On appeal Benhoff argues that the district court disregarded three of his principal arguments concerning the application of the sentencing factors under 18 U.S.C. § 3553(a). First he points out that the court ignored letters from his psychologists showing that he was less likely to reoffend, based on his significant rehabilitative efforts post-arrest. But the court was “not required to specifically address every discrete point contained in a complex, nuanced psychological report,” United States v. Hodge, 729 F.3d 717, 722 (7th Cir.2013), and the court acknowledged reviewing the letters and believing that Benhoff had “achieved some success.” Second Benhoff contends that the court ignored his argument that the guideline provisions concerning computer use and number of images were obsolete and unfairly punished child-pornography offenders. But the court rejected this argument implicitly, noting that the internet is “subject to unspeakable evil uses” and that Congress intended to punish online child-pornography offenses severely. Finally Benhoff argues that the court overlooked his argument that he cooperated extensively with the government. But Benhoff barely developed this argument in the district court and in any event the court awarded him a 1–level reduction in offense level under U.S.S.G. § 3E1.1(b) for assisting in the investigation. Benhoff offers no other basis to rebut the presumption that this below-guidelines sentence is reasonable, see United States v. Klug, 670 F.3d 797, 800 (7th Cir.2012), so we affirm the sentence.

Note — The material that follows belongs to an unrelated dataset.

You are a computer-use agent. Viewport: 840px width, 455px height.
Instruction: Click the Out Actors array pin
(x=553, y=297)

Benhoff next challenges the two special conditions of his supervised release as overbroad. He argues that the condition that bans sexually stimulating materials is overbroad in that it bans both lawful material and illegal ones, and he adds that it does not relate to the offense of conviction. He also challenges the no-contact provision as overbroad because it impermissibly deprives him of his First Amendment right to associate with minors (including family), and is not reasonably related to the § 3553(a) sentencing factors.

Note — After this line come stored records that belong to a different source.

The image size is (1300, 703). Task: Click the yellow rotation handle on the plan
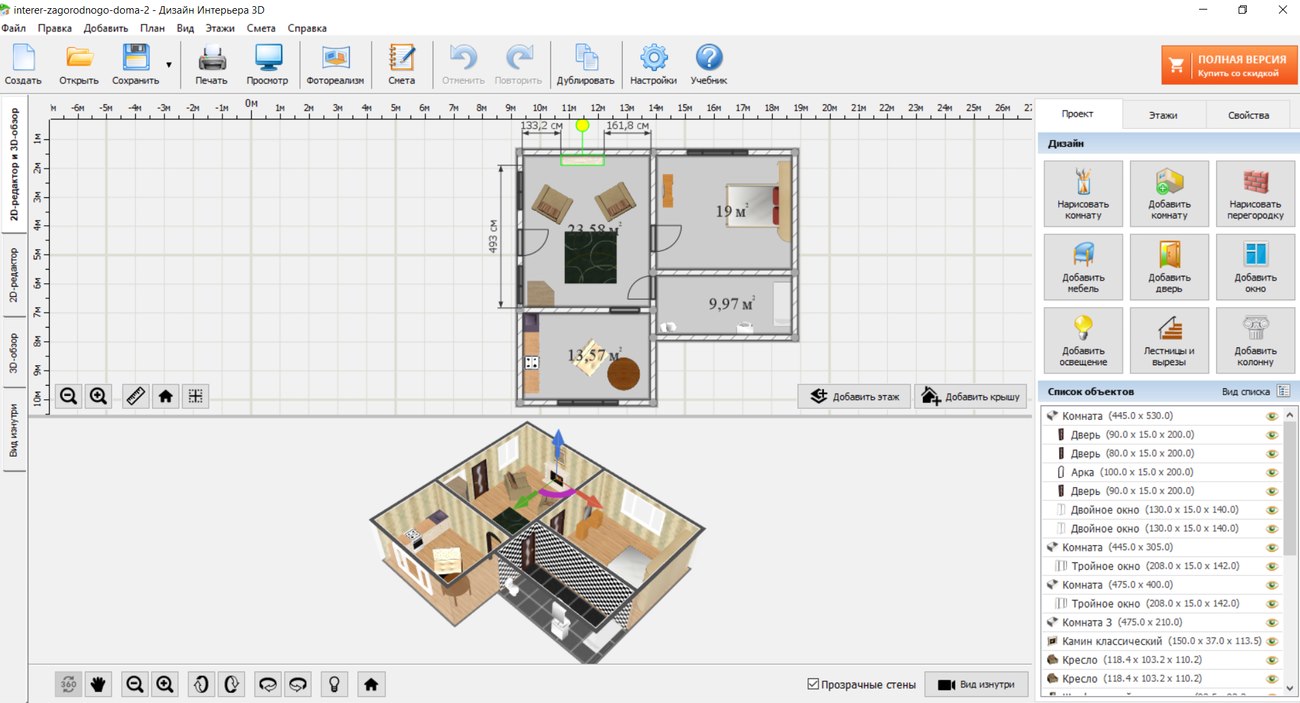point(582,126)
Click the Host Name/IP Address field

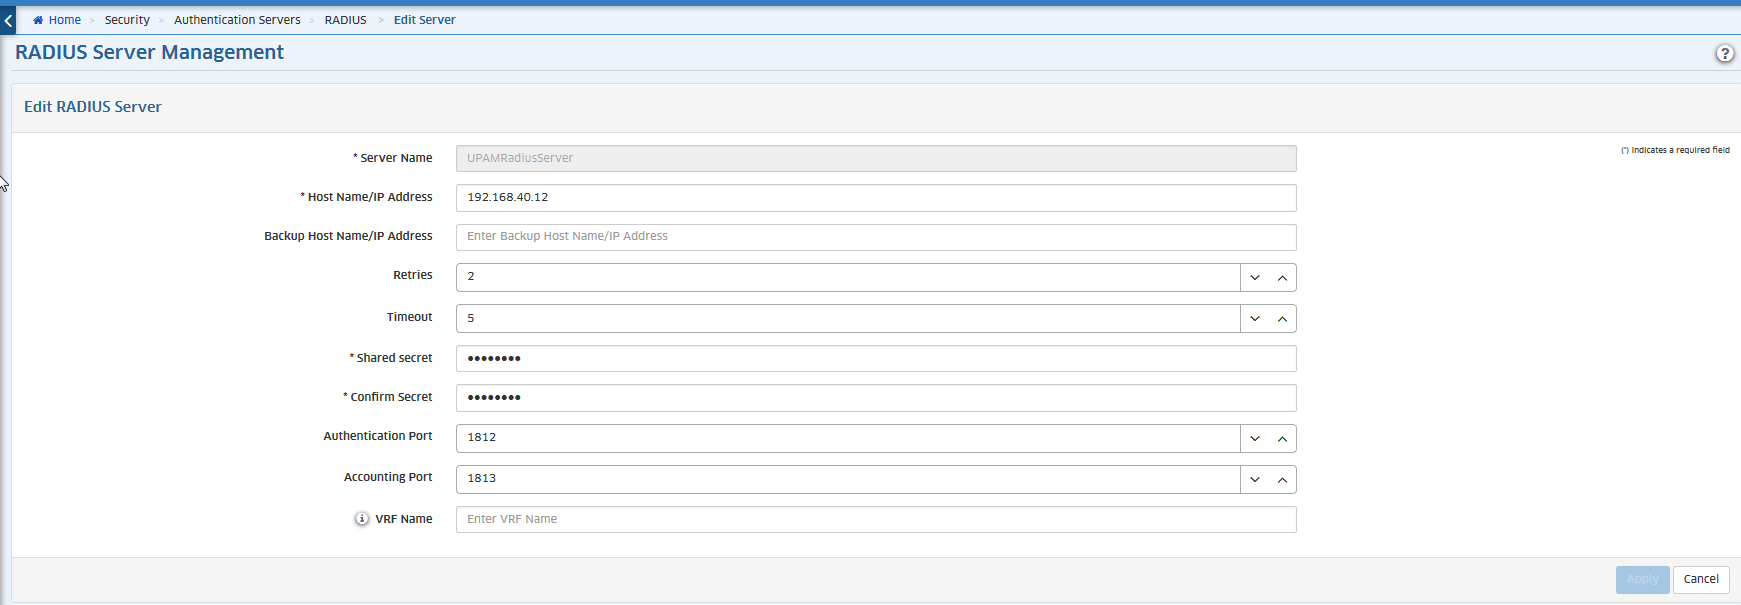(875, 198)
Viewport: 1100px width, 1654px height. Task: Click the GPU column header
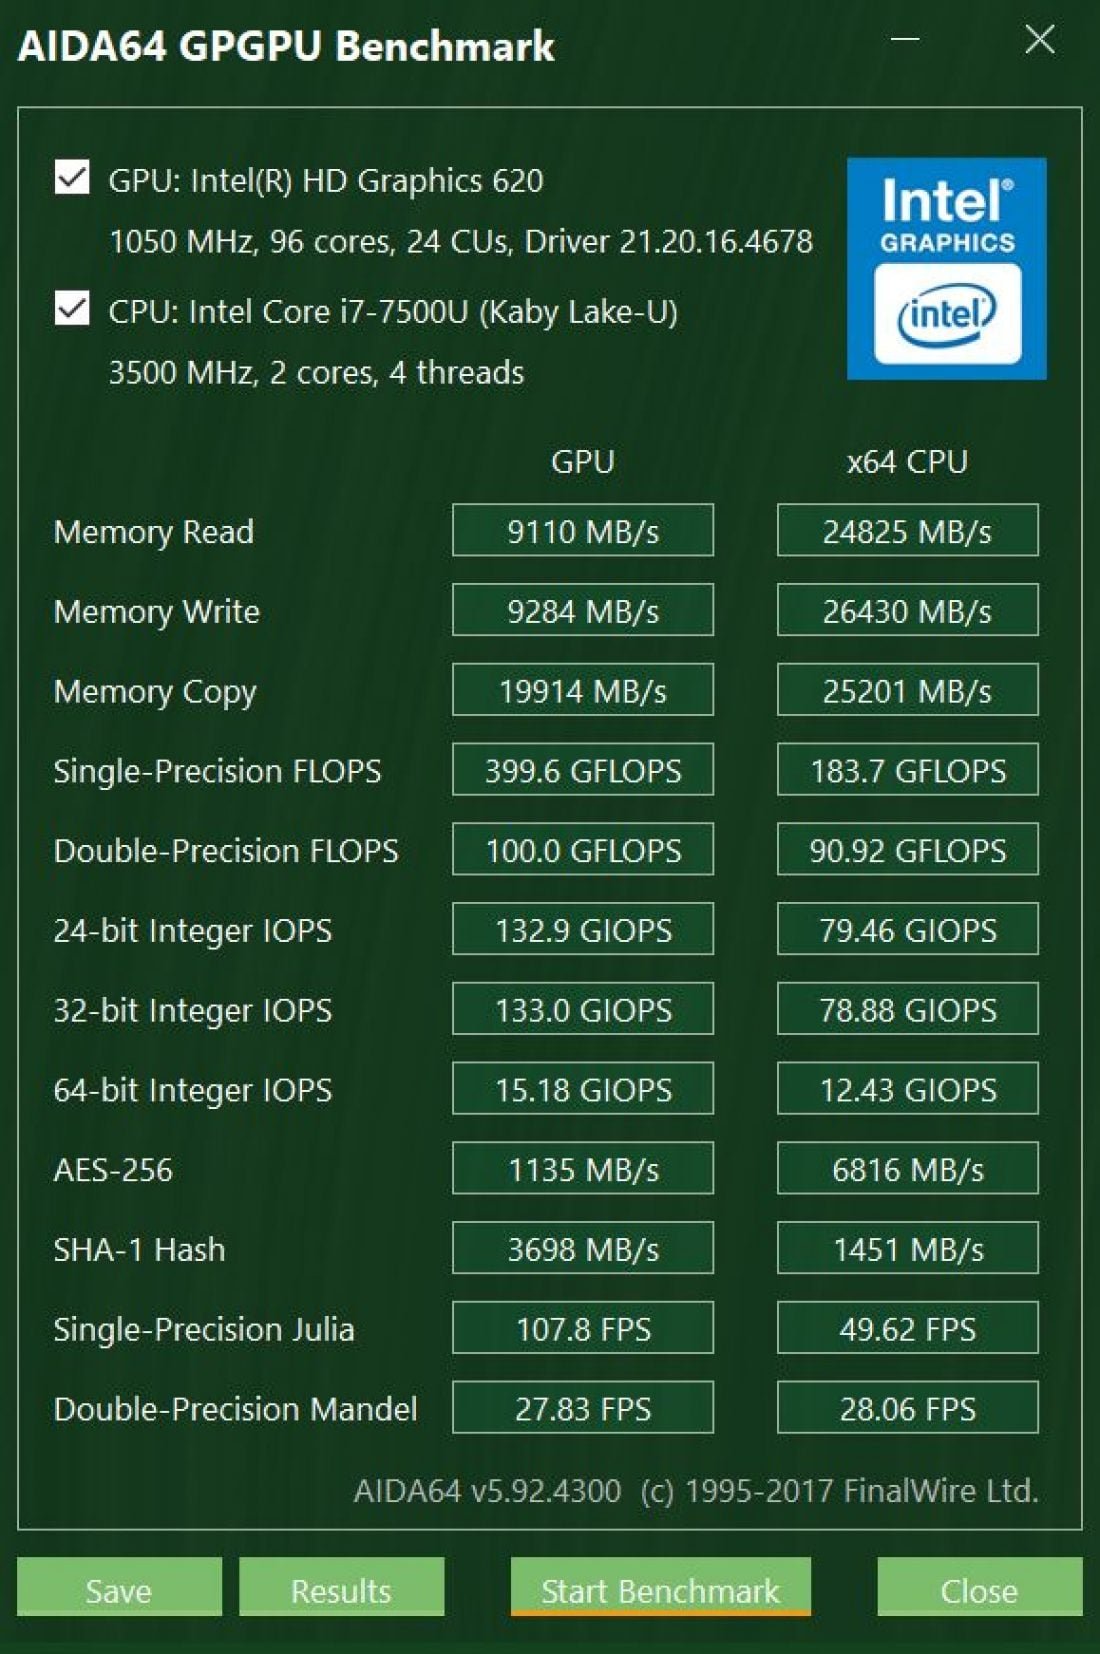point(583,461)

The government concedes, and we agree, that a limited remand is appropriate so that the district court can on remand narrowly tailor these conditions. First, on remand the court should clarify what materials are “sexually stimulating” for Benhoff and narrow the scope of proscribed conduct so as not to block his access to protected speech. See, e.g., United States v. Siegel, 753 F.3d 705, 711–13, 2014 WL 2210762, *6–7 (7th Cir.2014); United States v. Shannon, 743 F.3d 496, 501 (7th Cir.2014); United States v. Adkins, 743 F.3d 176, 194 (7th Cir.2014); United States v. Goodwin, 717 F.3d 511, 524–25 (7th Cir.2013); United States v. Loy, 237 F.3d 251, 262–64 (3d Cir.2001); but see United States v. Ellis, 720 F.3d 220, 226–27 (5th Cir.2013); United States v. Hobbs, 710 F.3d 850, 855 (8th Cir.2013); United States v. Rearden, 349 F.3d 608, 619–20 (9th Cir.2003). Second, the district court should explain why a no-contact ban for minors is necessary in Benhoff's case so as not to involve a greater deprivation of liberty than necessary. See United States v. Poulin, 745 F.3d 796, 802 (7th Cir.2014); Goodwin, 717 F.3d at 524; United States v. Voelker, 489 F.3d 139, 154–55 (3d Cir.2007).
Accordingly, Benhoff's sentence is AFFIRMED, but the special conditions of supervised release prohibiting him from (1) possessing any “pornographic, sexually oriented, or sexually stimulating materials” and (2) having “contact with minors” are VACATED and REMANDED for further proceedings.